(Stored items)

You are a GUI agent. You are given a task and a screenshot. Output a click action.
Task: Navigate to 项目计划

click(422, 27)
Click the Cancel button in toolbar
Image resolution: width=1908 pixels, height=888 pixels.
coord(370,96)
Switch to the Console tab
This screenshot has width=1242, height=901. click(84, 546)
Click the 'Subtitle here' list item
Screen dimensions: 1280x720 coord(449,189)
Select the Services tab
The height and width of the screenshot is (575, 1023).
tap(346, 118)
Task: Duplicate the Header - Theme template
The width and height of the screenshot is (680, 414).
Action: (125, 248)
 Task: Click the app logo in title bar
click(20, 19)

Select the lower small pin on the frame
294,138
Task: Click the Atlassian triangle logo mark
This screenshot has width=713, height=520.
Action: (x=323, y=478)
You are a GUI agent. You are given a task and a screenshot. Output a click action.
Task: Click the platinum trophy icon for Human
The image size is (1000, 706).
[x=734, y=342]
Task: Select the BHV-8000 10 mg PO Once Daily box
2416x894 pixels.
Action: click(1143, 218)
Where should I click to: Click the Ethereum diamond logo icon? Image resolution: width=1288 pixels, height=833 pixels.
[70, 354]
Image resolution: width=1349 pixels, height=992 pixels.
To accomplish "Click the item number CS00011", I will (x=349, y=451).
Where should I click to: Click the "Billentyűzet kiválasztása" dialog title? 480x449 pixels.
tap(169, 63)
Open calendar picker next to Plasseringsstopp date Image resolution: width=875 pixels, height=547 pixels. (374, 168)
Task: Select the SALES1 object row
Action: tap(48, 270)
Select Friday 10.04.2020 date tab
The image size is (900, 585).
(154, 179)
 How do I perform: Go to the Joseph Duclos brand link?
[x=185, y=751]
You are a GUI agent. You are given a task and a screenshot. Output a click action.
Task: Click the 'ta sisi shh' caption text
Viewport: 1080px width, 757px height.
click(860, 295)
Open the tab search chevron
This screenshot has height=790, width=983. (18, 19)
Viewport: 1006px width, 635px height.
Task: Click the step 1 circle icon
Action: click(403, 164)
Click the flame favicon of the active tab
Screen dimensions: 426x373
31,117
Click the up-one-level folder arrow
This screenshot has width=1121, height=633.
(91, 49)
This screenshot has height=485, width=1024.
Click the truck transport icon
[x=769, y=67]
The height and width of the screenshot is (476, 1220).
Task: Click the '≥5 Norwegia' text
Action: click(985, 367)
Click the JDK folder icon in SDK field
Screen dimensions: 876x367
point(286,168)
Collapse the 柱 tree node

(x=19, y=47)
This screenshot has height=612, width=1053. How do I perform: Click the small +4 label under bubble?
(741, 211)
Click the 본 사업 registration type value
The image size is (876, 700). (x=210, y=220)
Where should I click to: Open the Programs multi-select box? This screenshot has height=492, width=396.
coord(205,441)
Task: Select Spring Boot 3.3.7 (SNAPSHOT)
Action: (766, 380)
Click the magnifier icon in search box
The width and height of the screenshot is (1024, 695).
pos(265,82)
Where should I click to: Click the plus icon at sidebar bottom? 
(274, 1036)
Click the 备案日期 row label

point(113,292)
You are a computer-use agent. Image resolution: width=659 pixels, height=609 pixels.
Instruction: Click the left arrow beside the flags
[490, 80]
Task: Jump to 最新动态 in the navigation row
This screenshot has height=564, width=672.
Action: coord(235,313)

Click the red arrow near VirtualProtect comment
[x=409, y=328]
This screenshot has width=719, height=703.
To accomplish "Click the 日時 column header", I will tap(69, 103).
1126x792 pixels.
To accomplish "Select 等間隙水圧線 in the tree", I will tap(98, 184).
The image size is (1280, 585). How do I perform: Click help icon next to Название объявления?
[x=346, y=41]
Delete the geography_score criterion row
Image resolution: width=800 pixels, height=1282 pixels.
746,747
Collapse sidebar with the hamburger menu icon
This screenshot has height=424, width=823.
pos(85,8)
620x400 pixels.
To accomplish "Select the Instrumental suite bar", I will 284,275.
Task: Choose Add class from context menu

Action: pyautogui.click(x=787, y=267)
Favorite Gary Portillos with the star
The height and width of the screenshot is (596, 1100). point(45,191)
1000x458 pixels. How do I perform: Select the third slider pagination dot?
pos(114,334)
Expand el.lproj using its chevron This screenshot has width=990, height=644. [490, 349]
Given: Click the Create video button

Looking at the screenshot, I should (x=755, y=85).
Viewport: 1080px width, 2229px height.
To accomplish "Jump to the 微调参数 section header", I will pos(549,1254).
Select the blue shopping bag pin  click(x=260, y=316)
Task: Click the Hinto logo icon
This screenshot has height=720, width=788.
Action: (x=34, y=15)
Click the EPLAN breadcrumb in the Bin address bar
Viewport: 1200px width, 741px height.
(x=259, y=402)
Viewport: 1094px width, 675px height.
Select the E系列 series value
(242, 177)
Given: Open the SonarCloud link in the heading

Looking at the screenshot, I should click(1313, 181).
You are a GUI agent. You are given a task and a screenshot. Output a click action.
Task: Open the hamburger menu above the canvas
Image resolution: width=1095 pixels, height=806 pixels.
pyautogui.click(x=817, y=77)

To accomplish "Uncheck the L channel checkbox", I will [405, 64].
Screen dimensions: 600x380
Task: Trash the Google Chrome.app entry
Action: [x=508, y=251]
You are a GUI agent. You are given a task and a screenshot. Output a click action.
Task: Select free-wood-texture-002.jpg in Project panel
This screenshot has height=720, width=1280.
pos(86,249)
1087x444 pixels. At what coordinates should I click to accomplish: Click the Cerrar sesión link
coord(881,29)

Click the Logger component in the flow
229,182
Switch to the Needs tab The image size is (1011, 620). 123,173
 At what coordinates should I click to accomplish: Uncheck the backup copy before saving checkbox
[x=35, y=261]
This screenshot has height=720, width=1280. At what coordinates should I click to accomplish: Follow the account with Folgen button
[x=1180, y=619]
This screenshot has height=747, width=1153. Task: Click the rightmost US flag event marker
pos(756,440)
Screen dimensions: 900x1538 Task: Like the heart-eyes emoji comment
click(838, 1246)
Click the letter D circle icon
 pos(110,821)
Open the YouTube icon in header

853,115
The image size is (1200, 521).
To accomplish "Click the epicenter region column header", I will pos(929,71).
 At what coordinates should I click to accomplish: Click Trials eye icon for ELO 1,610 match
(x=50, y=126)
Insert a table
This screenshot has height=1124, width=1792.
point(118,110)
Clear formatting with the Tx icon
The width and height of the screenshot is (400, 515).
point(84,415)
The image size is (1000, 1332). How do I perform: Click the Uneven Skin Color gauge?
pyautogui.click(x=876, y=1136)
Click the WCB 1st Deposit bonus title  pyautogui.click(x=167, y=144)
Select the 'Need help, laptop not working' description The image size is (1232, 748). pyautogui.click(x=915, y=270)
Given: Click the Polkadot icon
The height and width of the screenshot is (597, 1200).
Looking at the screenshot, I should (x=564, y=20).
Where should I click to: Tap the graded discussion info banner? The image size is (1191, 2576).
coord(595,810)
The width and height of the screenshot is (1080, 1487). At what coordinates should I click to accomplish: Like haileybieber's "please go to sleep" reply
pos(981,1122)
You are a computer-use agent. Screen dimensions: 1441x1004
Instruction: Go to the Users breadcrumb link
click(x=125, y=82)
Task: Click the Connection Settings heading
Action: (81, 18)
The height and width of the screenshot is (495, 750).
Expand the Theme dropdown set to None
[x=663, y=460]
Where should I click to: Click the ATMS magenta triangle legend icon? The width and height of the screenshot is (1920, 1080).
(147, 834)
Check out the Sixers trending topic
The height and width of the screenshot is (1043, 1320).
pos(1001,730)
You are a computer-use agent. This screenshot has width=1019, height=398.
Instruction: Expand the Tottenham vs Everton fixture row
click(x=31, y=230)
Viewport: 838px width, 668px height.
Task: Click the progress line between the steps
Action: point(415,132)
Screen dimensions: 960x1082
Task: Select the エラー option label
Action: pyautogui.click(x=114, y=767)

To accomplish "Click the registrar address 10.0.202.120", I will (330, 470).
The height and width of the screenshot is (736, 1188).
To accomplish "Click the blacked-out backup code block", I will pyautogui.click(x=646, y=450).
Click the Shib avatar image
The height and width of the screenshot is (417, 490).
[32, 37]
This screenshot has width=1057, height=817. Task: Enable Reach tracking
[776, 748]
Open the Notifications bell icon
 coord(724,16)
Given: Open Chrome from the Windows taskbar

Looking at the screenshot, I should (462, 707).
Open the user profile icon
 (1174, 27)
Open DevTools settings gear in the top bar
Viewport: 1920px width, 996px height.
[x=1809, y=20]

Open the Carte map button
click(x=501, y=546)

> TASK TO COMPLETE: Among the lines above, repeat exactly those from the line with "This screenshot has width=713, height=520." to the line with "Image resolution: width=1349", counting both ends.

> RESPONSE AREA:
This screenshot has width=713, height=520.
Action: (x=323, y=478)
You are a GUI agent. You are given a task and a screenshot. Output a click action.
Task: Click the platinum trophy icon for Human
The image size is (1000, 706).
[x=734, y=342]
Task: Select the BHV-8000 10 mg PO Once Daily box
2416x894 pixels.
Action: click(1143, 218)
Where should I click to: Click the Ethereum diamond logo icon? Image resolution: width=1288 pixels, height=833 pixels.
[70, 354]
Image resolution: width=1349 pixels, height=992 pixels.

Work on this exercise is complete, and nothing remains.